#### Material provided
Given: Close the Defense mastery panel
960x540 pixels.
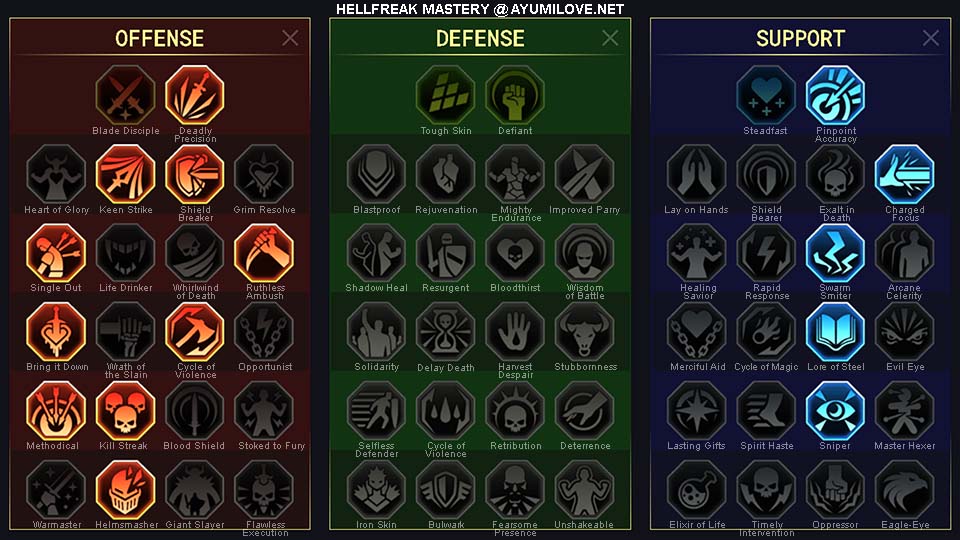Looking at the screenshot, I should [x=610, y=38].
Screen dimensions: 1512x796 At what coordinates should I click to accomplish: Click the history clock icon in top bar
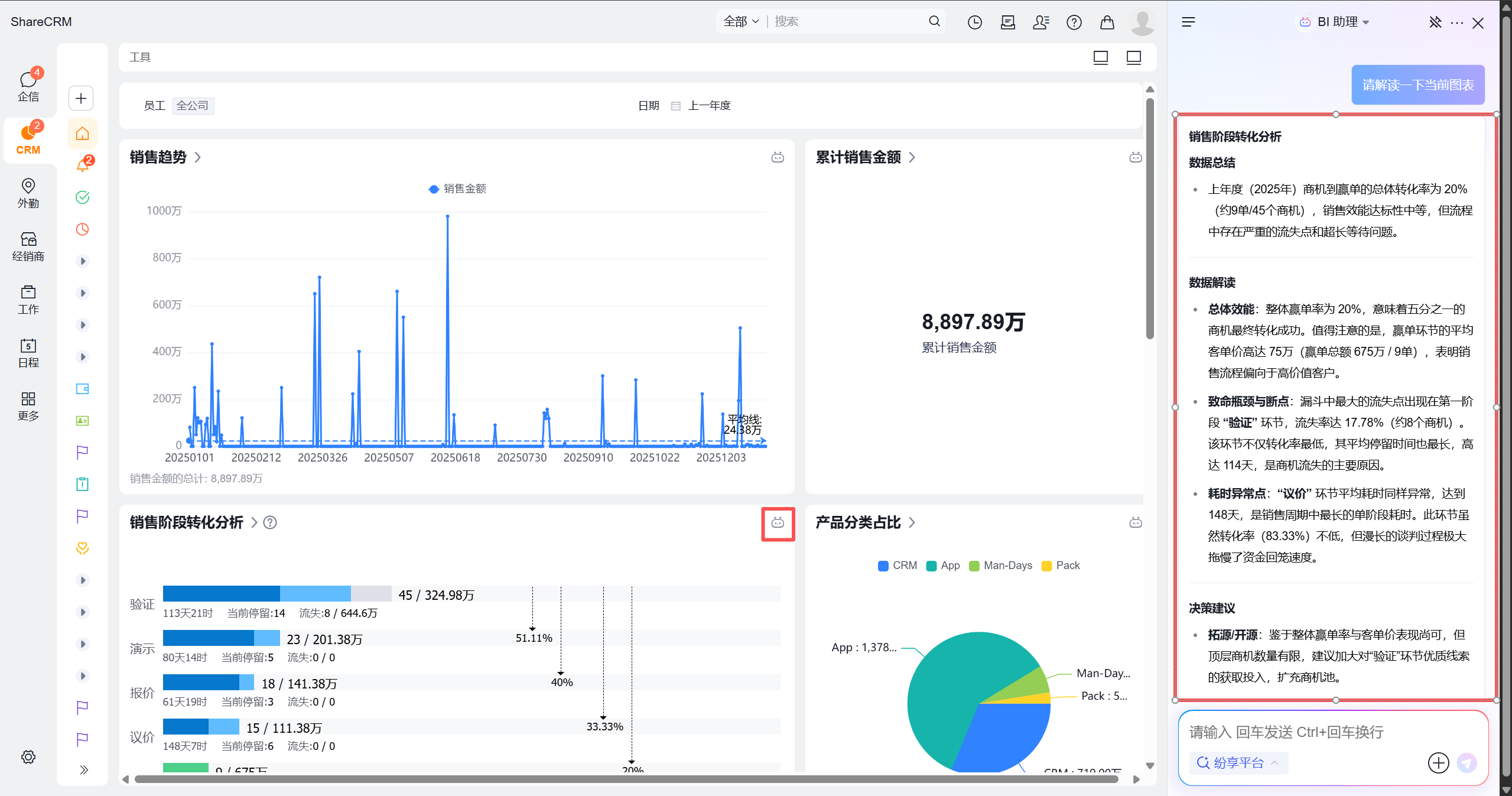pos(974,22)
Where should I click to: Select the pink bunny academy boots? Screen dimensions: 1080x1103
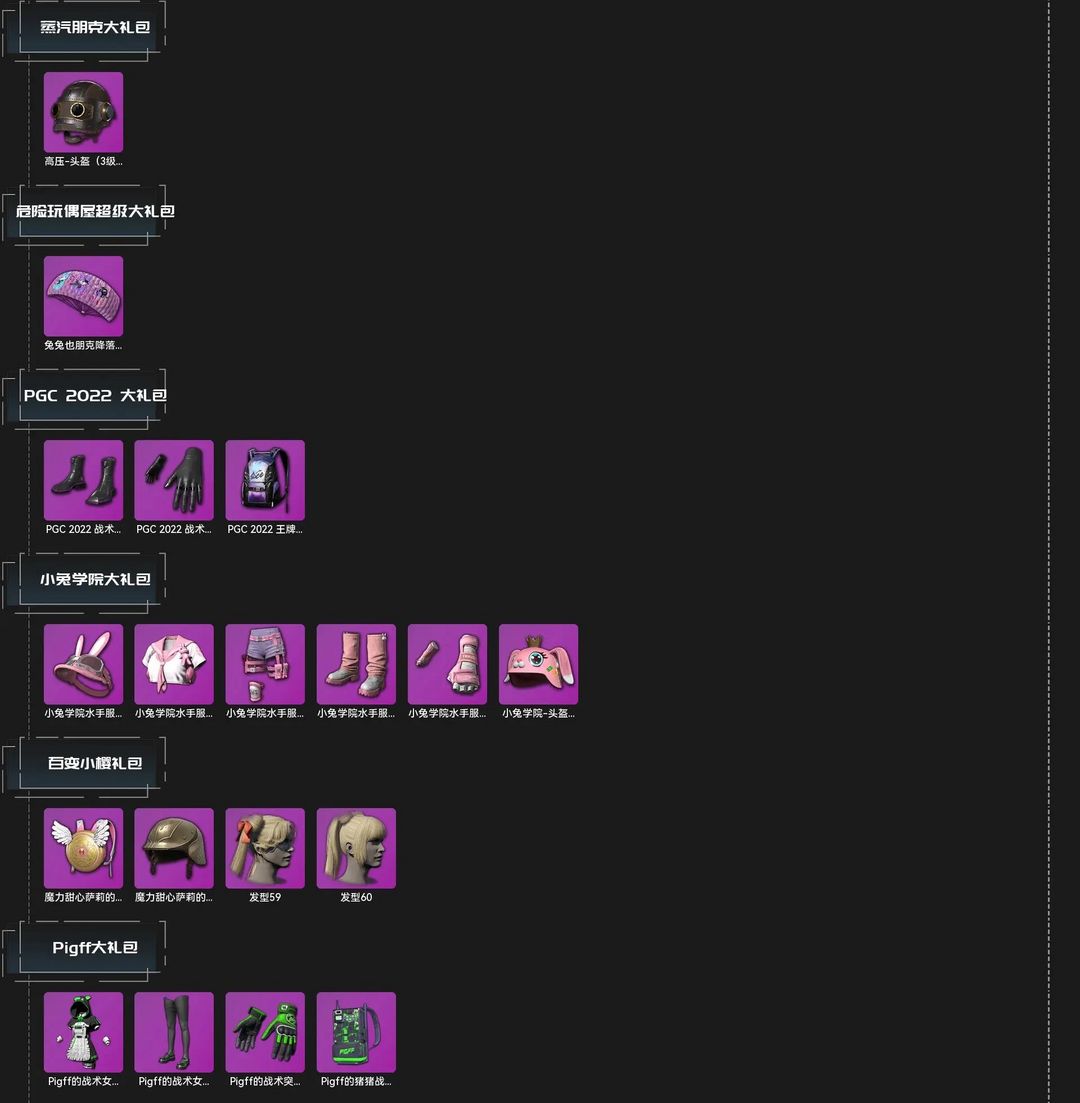pos(356,664)
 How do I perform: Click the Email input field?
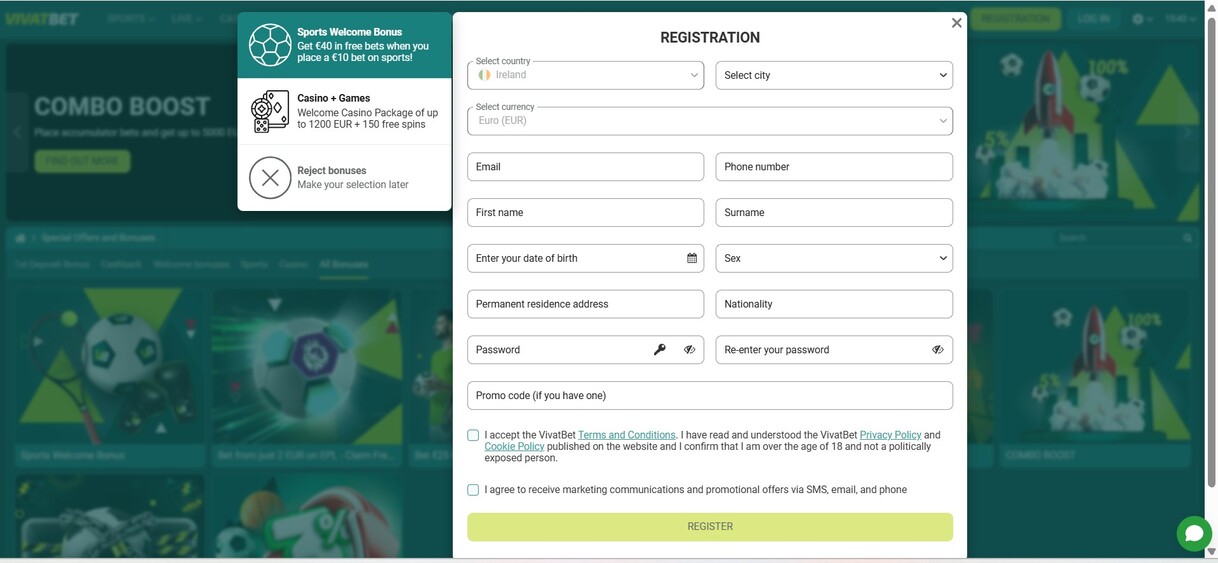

#### Work required
Copy all the records above word for word, leaving out the pictures.

#### The solution
Given: Close the Defense mastery panel
960x540 pixels.
Looking at the screenshot, I should [x=610, y=38].
Screen dimensions: 1512x796 At what coordinates should I click to accomplish: Click the history clock icon in top bar
pos(974,22)
Where should I click to: Select the pink bunny academy boots? Screen dimensions: 1080x1103
pos(356,664)
 How do I perform: Click the Email input field?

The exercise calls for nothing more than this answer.